### WHAT IS NEEDED
Search the data below, and report every line in which "will" occurs.

□ □ □ □

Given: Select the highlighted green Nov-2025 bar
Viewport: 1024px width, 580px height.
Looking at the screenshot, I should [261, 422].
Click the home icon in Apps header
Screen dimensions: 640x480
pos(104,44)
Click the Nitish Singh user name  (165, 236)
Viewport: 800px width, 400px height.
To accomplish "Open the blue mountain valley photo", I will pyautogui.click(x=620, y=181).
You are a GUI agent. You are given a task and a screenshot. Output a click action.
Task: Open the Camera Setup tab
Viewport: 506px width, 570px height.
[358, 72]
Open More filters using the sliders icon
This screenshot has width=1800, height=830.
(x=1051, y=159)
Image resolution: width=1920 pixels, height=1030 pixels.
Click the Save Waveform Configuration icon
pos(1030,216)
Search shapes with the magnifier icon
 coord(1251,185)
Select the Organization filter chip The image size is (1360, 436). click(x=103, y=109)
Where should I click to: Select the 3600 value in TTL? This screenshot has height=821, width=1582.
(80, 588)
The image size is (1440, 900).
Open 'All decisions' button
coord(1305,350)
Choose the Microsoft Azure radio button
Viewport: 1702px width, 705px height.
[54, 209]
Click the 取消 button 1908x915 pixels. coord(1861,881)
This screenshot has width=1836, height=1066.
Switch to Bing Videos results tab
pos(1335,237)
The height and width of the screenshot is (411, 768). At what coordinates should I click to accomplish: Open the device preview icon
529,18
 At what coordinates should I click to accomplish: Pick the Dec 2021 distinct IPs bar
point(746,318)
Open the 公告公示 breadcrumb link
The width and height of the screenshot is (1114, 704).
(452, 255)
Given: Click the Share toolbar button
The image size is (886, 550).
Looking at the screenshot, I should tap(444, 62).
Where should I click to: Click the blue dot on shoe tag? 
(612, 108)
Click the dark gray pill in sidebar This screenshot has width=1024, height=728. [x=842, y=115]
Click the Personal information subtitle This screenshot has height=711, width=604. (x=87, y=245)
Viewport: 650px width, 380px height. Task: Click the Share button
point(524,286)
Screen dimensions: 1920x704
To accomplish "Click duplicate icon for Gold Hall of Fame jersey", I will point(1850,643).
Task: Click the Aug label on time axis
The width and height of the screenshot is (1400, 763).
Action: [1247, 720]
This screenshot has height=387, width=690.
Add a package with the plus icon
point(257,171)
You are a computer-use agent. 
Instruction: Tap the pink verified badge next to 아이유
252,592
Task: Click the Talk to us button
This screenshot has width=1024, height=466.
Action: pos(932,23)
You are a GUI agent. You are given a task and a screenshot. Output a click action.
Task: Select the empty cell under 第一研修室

□ □ □ □

### ANSWER SECTION
To accomplish "Open the blue mountain valley photo", I will pyautogui.click(x=620, y=181).
To accomplish "Click duplicate icon for Gold Hall of Fame jersey", I will point(1850,643).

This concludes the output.